start Material

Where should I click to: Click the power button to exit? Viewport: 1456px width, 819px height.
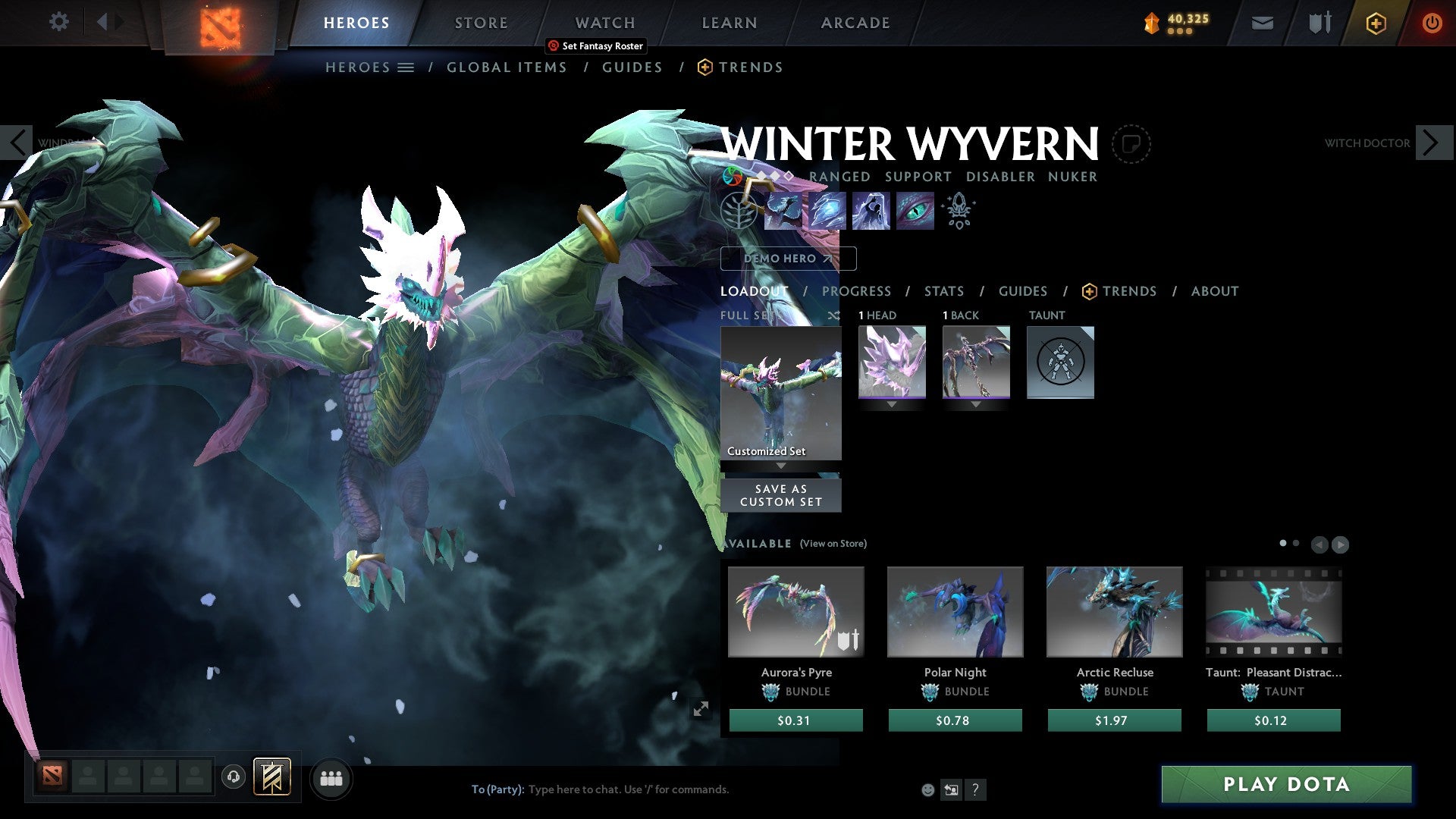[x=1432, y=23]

end Material
start Material

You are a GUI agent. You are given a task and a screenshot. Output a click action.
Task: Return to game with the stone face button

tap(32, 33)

end Material
start Material

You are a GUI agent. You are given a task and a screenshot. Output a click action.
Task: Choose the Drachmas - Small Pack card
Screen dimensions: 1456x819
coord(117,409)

end Material

Written problem ▸
Please turn the lines into a Markdown table with the columns Line and Text, starting at the line that has "Where should I" and stopping after the line that has "[x=1432, y=23]". Number each line, skip blank lines, and leave the pictures out.

Answer for this exercise ▸
| Line | Text |
|---|---|
| 1 | Where should I click to: Click the power button to exit? Viewport: 1456px width, 819px height. |
| 2 | [x=1432, y=23] |